Герцог отвернулся к окну, перебарывая желание немедленно избить дочь, а потом в голову ему пришла мысль, что может это даже хорошо, если Кэти действительно скажет Алине, что нуждается в ней.
— Хорошо, пойдем, — повернулся он к ней и кивнул.
Они поднялись по лестнице и прошли в апартаменты герцогини.
Лерон стоял у ее кровати, обтирая ее лоб, плечи и руки мокрым полотенцем, а Алина металась на кровати, хрипло и еле-слышно шепча:
— Нет... слышите? Я не уйду... делайте что хотите, но я не уйду... то не в моей власти было... я не убивала ее, слышите? Не убивала... я люблю Вас... Вы единственный, кто у меня есть... у меня нет, кроме Вас никого, почему Вы гоните меня? Я не убивала ее... не убивала... За что Вы бьете меня? Тогда убейте, лучше убейте меня совсем, я все равно не уйду... Убивайте! Зачем мне жить, если я не нужна никому?

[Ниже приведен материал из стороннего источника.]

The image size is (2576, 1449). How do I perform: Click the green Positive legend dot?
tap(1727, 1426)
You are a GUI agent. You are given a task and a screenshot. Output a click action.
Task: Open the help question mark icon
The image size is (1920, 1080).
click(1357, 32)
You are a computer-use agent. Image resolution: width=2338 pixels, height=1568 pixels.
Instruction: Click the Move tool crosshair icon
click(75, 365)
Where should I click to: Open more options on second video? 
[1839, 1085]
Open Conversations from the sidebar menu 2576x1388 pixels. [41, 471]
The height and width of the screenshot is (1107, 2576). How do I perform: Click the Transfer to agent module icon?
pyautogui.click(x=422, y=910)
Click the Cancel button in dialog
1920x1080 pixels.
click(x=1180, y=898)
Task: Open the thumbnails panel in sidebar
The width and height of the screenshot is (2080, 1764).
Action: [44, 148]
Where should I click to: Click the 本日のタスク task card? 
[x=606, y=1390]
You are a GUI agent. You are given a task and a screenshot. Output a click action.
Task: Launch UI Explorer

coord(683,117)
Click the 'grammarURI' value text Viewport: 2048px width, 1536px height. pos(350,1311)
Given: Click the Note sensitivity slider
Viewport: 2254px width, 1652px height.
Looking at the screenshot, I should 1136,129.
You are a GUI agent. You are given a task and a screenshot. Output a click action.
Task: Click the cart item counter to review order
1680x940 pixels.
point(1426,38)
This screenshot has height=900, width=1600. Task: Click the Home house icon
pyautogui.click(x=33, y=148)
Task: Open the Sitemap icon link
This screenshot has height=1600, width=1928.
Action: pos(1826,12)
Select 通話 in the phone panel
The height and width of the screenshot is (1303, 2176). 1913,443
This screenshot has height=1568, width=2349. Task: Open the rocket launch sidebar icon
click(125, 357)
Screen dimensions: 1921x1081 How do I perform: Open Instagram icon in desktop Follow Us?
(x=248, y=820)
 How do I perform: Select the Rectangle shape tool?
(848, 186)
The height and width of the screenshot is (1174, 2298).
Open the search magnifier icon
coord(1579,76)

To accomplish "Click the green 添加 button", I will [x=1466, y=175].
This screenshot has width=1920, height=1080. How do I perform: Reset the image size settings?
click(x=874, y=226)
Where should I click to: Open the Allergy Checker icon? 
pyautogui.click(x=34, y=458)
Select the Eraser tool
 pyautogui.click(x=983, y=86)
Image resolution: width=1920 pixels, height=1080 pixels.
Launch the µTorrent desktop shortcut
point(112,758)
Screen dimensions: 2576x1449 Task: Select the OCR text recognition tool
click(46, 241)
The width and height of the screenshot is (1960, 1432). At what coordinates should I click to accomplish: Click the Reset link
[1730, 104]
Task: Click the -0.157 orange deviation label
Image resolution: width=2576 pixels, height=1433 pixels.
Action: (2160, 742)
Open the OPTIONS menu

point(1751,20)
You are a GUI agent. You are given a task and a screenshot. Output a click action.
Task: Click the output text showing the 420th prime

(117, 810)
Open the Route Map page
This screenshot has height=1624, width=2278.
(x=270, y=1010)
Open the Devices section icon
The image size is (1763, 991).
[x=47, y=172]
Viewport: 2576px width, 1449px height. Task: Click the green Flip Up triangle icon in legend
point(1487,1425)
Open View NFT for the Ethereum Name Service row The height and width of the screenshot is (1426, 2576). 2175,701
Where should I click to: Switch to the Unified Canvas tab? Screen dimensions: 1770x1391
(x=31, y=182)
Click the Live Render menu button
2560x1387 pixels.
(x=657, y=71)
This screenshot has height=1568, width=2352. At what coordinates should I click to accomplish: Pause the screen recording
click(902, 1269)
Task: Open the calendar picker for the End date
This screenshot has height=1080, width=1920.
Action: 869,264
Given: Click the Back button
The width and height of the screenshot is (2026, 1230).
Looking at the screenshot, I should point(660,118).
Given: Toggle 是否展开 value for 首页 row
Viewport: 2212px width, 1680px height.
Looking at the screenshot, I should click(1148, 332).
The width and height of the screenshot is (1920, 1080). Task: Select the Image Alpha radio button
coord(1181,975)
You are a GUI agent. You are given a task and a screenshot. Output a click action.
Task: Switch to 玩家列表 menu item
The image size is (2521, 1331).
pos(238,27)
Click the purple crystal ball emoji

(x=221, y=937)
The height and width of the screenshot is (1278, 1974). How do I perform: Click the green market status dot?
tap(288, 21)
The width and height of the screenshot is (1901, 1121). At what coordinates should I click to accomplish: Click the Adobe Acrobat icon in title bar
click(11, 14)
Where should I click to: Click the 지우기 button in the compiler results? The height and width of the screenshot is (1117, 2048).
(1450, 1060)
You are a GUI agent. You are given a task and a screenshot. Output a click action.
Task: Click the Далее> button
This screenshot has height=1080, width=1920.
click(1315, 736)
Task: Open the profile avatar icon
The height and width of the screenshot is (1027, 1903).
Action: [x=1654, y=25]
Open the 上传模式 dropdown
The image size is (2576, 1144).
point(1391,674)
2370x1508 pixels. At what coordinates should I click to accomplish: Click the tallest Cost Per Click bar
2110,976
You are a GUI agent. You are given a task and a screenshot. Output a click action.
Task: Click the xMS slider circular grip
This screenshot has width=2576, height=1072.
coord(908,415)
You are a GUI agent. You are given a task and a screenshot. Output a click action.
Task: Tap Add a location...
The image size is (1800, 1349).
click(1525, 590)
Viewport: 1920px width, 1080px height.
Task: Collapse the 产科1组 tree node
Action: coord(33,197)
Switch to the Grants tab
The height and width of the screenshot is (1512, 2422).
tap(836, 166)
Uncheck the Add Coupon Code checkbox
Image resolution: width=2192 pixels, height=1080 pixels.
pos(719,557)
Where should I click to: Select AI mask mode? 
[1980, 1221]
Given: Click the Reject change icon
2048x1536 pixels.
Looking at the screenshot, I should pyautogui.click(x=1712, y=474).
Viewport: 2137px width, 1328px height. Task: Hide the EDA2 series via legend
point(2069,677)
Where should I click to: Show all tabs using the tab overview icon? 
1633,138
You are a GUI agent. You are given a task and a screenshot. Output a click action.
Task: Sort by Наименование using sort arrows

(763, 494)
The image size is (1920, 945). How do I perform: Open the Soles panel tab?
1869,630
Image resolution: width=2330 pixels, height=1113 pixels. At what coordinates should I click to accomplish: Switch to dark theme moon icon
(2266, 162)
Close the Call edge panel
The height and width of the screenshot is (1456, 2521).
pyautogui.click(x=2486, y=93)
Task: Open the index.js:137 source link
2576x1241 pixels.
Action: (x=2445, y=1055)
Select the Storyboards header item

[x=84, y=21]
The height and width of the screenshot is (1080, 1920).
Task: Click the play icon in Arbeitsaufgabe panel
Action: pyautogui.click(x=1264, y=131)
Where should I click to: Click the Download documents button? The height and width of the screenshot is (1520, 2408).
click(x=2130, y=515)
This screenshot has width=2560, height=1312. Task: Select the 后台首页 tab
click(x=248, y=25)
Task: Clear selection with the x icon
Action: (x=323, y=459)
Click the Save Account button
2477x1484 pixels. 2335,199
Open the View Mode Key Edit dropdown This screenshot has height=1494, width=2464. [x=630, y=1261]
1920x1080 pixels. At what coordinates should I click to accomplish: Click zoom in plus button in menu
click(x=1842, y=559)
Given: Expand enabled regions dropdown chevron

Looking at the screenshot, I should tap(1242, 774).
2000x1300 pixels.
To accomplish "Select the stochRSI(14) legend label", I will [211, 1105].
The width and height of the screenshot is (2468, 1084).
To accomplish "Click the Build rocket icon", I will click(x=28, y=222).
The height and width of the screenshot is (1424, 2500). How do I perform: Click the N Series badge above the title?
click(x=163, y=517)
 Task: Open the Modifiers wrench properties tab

Герцог ринулся к кровати и, оттолкнув Лерона, обнял жену, приподнял и прижал к себе:
— Алина, дорогая, успокойтесь... это лишь сон... тут нет никого, кто бы гнал и бил Вас... и, конечно же, Вы не убивали никого... Господи, да когда же этот кошмар закончится? Успокойтесь, моя дорогая, все хорошо, Вы дома, Вы нужны мне, очень нужны... все хорошо, успокойтесь, — он осторожно стал поглаживать ее по спине и плечам, до тех пор, пока она не замерла у него в руках.
— Лерон, — тихо проговорил он, осторожно опуская супругу на кровать и разжимая руки, — Вы ведь обещали срочно позвать меня, если ей станет хуже.
— Ваша Светлость, это обычный приступ бреда... они повторяются у нее периодически... ей не стало хуже... хуже, чем было, я имею в виду.
— Удавить Вас мало... — раздраженно проговорил герцог, — выметайтесь отсюда... толку от Вас, как от козла молока.
— Ваша Светлость, ей не хуже... Этот приступ бы прошел и без Вашего вмешательства... Вода с уксусом хорошо снимают жар, нужно лишь чуть-чуть подождать... А Вам все-таки надо отдохнуть, хотя бы несколько часов. Я подежурю с ней, идите... у нее стабильно тяжелое состояние, но пока не критическое... И если ей станет действительно хуже, Вас тут же позовут.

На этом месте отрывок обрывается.